Selena Gomez delivered an empowering speech about destigmatizing mental health as she dished on her own struggles at the Mental Health Youth Action Forum at the White House on Wednesday.
The Only Murders in the Building actor began her speech with her own journey of struggling with mental health issues at the forum which brought together young leaders who are working on creative ways to support mental health in America.
Gomez said, "Just to throw in a little bit of my journey, I felt like once I found out what was going on mentally, I found that there was more freedom for me to be okay with what I had, because I was learning about it."
"Bringing attention to mental health through media or just by talking about your journeys can help," the actor added. "It sets the example that it's a topic that can and should be discussed freely and without shame.”
She continued: "Mental health is very personal for me, and I hope that by using my platform to share my own story and working with incredible people like all of you," she said. "I can help others feel less alone and find the help they need, which is honestly all I want."

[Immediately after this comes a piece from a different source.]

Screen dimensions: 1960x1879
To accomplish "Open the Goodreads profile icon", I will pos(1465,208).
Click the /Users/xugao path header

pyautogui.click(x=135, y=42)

“When it comes to talking about and destigmatizing mental health, I want to ensure that everyone, no matter their age, their race, religion, sexual orientation, have access to services that support their mental health," she further stated at the event.
Gomez was joined by First Lady Jill Biden, Ambassador Susan Rice, US Surgeon General Vivek Murthy along with 30 youth mental health activists at the event. She also talked about her beauty brand Rare Beauty and how it helps in advocating mental health.
"My brand Rare Beauty and the Rare Impact Fund supports organizations that expand access to mental health services and education for young people and we partner with mental health experts and non-profits throughout the year to share free educational resources," she pointed out.
Concluding her speech, Gomez challenges other buisinesses and individuals to make a difference in the world by taking action to destigmatize mental health, adding, “We need as much help as we can possibly get developing resources and services and increasing access to those services for young people.”